TASK GOAL
Revise the material below by changing every "Where should I click to" to "Where do I click to" and keeping everything else unchanged.

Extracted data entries
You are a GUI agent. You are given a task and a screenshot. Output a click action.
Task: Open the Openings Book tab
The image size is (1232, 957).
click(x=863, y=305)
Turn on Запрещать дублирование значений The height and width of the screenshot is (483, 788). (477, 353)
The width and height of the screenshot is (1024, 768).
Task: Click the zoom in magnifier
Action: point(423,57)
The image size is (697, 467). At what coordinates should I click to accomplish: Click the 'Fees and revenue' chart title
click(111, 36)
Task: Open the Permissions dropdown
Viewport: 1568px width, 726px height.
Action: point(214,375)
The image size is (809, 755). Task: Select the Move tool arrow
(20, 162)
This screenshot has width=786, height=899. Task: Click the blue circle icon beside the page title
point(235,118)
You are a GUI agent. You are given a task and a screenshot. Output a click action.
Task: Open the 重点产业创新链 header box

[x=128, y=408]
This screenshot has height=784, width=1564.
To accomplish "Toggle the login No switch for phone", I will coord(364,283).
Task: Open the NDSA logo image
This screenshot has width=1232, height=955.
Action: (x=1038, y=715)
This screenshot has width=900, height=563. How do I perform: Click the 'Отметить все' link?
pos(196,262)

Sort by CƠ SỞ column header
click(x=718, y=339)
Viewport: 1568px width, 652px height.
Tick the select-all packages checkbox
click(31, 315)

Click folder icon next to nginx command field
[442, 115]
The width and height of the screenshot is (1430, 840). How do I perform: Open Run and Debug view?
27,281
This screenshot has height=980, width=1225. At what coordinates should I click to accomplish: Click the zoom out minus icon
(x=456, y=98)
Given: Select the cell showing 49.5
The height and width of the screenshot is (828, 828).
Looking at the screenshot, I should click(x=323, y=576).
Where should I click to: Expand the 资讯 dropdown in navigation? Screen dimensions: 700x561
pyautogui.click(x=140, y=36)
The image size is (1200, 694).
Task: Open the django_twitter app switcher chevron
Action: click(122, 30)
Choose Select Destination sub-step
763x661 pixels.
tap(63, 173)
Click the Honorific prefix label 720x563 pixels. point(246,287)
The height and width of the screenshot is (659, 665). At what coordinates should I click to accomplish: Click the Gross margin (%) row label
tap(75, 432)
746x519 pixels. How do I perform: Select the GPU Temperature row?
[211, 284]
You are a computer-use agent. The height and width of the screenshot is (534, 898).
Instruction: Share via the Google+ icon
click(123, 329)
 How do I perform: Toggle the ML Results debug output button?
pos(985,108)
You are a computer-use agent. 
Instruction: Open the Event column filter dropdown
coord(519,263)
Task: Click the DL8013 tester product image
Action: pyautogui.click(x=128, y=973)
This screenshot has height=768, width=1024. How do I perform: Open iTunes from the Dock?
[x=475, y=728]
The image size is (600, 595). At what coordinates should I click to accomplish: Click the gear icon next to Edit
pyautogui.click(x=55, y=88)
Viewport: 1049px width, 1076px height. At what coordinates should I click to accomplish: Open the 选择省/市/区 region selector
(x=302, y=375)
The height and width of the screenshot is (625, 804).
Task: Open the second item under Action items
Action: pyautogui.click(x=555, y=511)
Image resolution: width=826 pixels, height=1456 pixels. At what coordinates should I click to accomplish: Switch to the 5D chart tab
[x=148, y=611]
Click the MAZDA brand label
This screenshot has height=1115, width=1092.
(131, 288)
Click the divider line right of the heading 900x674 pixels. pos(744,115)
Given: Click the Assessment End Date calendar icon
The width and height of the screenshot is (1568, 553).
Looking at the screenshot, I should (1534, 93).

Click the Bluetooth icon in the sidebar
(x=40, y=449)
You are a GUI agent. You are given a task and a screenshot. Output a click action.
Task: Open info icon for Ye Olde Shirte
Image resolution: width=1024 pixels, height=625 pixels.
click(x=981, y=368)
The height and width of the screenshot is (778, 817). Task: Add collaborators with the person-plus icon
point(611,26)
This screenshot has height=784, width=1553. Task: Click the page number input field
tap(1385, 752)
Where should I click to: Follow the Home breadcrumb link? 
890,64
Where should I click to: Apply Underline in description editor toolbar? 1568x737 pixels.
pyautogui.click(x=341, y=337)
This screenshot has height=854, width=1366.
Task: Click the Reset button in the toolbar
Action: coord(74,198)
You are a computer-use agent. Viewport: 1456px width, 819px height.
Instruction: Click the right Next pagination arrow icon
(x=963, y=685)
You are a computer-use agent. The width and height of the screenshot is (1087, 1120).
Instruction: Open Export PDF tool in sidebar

ANSWER TO THIS EXERCISE
You are a GUI agent. You are given a task and a screenshot. Output a click action.
Task: Open the Openings Book tab
The image size is (1232, 957).
click(x=863, y=305)
Turn on Запрещать дублирование значений The height and width of the screenshot is (483, 788). (477, 353)
The width and height of the screenshot is (1024, 768).
Task: Click the zoom in magnifier
Action: point(423,57)
The image size is (697, 467). At what coordinates should I click to accomplish: Click the 'Fees and revenue' chart title
click(111, 36)
Task: Open the Permissions dropdown
Viewport: 1568px width, 726px height.
Action: point(214,375)
The image size is (809, 755). Task: Select the Move tool arrow
(20, 162)
This screenshot has width=786, height=899. Task: Click the blue circle icon beside the page title
point(235,118)
You are a GUI agent. You are given a task and a screenshot. Output a click action.
Task: Open the 重点产业创新链 header box

[x=128, y=408]
This screenshot has height=784, width=1564.
To accomplish "Toggle the login No switch for phone", I will coord(364,283).
Task: Open the NDSA logo image
This screenshot has width=1232, height=955.
Action: (x=1038, y=715)
This screenshot has width=900, height=563. How do I perform: Click the 'Отметить все' link?
pos(196,262)

Sort by CƠ SỞ column header
click(x=718, y=339)
Viewport: 1568px width, 652px height.
Tick the select-all packages checkbox
click(31, 315)

Click folder icon next to nginx command field
[442, 115]
The width and height of the screenshot is (1430, 840). How do I perform: Open Run and Debug view?
27,281
This screenshot has height=980, width=1225. At what coordinates should I click to accomplish: Click the zoom out minus icon
(x=456, y=98)
Given: Select the cell showing 49.5
The height and width of the screenshot is (828, 828).
Looking at the screenshot, I should click(x=323, y=576).
Where do I click to: Expand the 资讯 dropdown in navigation? Screen dimensions: 700x561
pyautogui.click(x=140, y=36)
The image size is (1200, 694).
Task: Open the django_twitter app switcher chevron
Action: click(122, 30)
Choose Select Destination sub-step
763x661 pixels.
tap(63, 173)
Click the Honorific prefix label 720x563 pixels. point(246,287)
The height and width of the screenshot is (659, 665). At what coordinates should I click to accomplish: Click the Gross margin (%) row label
tap(75, 432)
746x519 pixels. How do I perform: Select the GPU Temperature row?
[211, 284]
You are a computer-use agent. The height and width of the screenshot is (534, 898).
Instruction: Share via the Google+ icon
click(123, 329)
 How do I perform: Toggle the ML Results debug output button?
pos(985,108)
You are a computer-use agent. 
Instruction: Open the Event column filter dropdown
coord(519,263)
Task: Click the DL8013 tester product image
Action: pyautogui.click(x=128, y=973)
This screenshot has height=768, width=1024. How do I perform: Open iTunes from the Dock?
[x=475, y=728]
The image size is (600, 595). At what coordinates should I click to accomplish: Click the gear icon next to Edit
pyautogui.click(x=55, y=88)
Viewport: 1049px width, 1076px height. At what coordinates should I click to accomplish: Open the 选择省/市/区 region selector
(x=302, y=375)
The height and width of the screenshot is (625, 804).
Task: Open the second item under Action items
Action: pyautogui.click(x=555, y=511)
Image resolution: width=826 pixels, height=1456 pixels. At what coordinates should I click to accomplish: Switch to the 5D chart tab
[x=148, y=611]
Click the MAZDA brand label
This screenshot has height=1115, width=1092.
(131, 288)
Click the divider line right of the heading 900x674 pixels. pos(744,115)
Given: Click the Assessment End Date calendar icon
The width and height of the screenshot is (1568, 553).
Looking at the screenshot, I should (1534, 93).

Click the Bluetooth icon in the sidebar
(x=40, y=449)
You are a GUI agent. You are given a task and a screenshot. Output a click action.
Task: Open info icon for Ye Olde Shirte
Image resolution: width=1024 pixels, height=625 pixels.
click(x=981, y=368)
The height and width of the screenshot is (778, 817). Task: Add collaborators with the person-plus icon
point(611,26)
This screenshot has height=784, width=1553. Task: Click the page number input field
tap(1385, 752)
Where do I click to: Follow the Home breadcrumb link? 
890,64
Where do I click to: Apply Underline in description editor toolbar? 1568x737 pixels.
pyautogui.click(x=341, y=337)
This screenshot has height=854, width=1366.
Task: Click the Reset button in the toolbar
Action: coord(74,198)
You are a computer-use agent. Viewport: 1456px width, 819px height.
Instruction: Click the right Next pagination arrow icon
(x=963, y=685)
You are a computer-use agent. The width and height of the screenshot is (1087, 1120).
Instruction: Open Export PDF tool in sidebar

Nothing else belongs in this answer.